Book coverMy book, Gender and Class in English Asylums, 1890-1914, sets out to answer these questions through a detailed analysis primarily of asylum case notes, committee minutes and annual reports. I have focused on two institutions, Claybury and Bexley. Each was built for 2,000 patients by the newly formed London County Council and opened in 1893 and 1898 respectively.

The turn of the century was an important moment in asylum history. Late Victorian psychiatry was experiencing a ‘clinical turn’ away from the old prison-like asylums towards the new mental hospitals, from the ‘lunatic’ to the mental patient, the attendant to the nurse. That, at least, was the idea even though the reality took some time to catch up.

Location is important, too.

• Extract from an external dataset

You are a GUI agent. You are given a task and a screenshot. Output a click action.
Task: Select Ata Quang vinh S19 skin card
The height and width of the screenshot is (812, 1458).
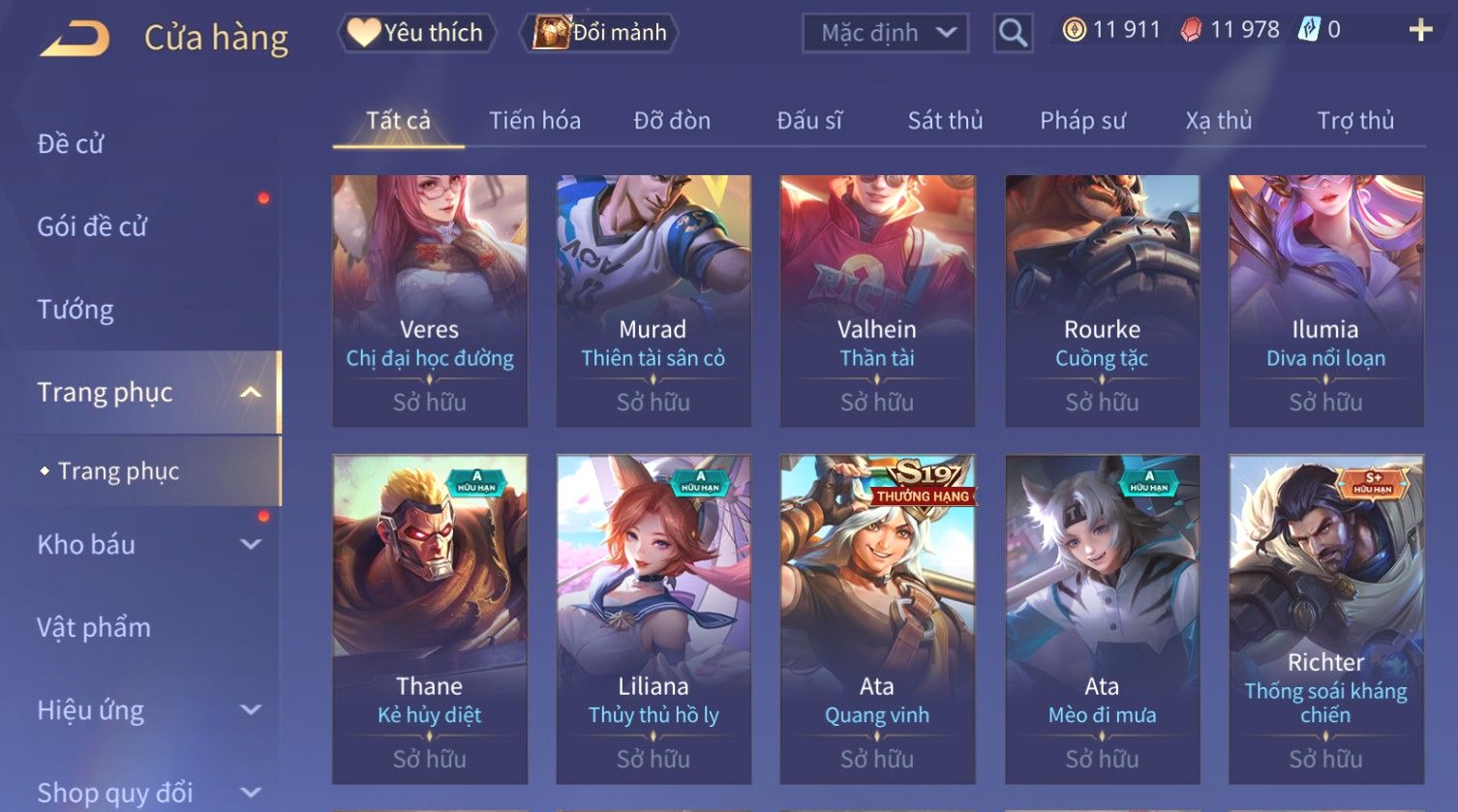point(877,619)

London had far higher lunacy rates than any other part of the country. Why?

Migration into the city was one reason. Lack of space and desperate poverty was another; families were simply unable to look after members who could not contribute to the household budget. But there was another reason, too: the abhorrent notion of degeneracy, which claimed that physical, mental and moral ‘defects’ (criminality, prostitution etc.) were passed on from one generation to another, creating an increasingly ‘unfit’ population. And this hereditary ‘taint’ was believed to be particularly prevalent in large, overcrowded urban areas, such as London.

Indeed, degeneracy theory fed directly into eugenics, making the early 20th century one of the darkest periods of psychiatric history.

My book looks at the impact of some of the overarching ideologies that were circulating at the time – degeneracy, feminism, socialism, science and the medicalisation of madness – on people in the asylum.

General hospitals had a powerful influence on the faltering discipline of psychiatry. Gradually, a new generation of well-qualified and scientifically-minded physicians, including a handful of women, started to take up asylum posts. Nurses began to receive formal training and gain recognised qualifications. And, perhaps most controversially, female nurses were moved into male wards shaking up these men-only bastions.

As a result, the highly gendered male doctor/female nurse binary was reinforced, marginalising many male attendants and reducing some to little more than nursing auxiliaries.

To return to Gertrude L., the patient experience is an important part of the book. During a period when virtually every aspect of asylum life was intended to act as ‘treatment’, I endeavour to reveal the effects on patients of the admission process, drugs, seclusion and restraint, the ward environment, work and amusements.

Why, for example, were the ‘rougher’ women put to work in the laundry? How were ward interiors designed in order to distract patients from their dark and troubling thoughts? In what way was food rationed according to a patient’s sex? And what were the consequences of forcing pauper patients to wear communal clothes?

There was, of course, no single patient experience. However, my book does, I hope, provide greater insights into how wider social and medical discourses influenced the lives of men and women living and working inside London’s late Victorian asylums at the most quotidian levels.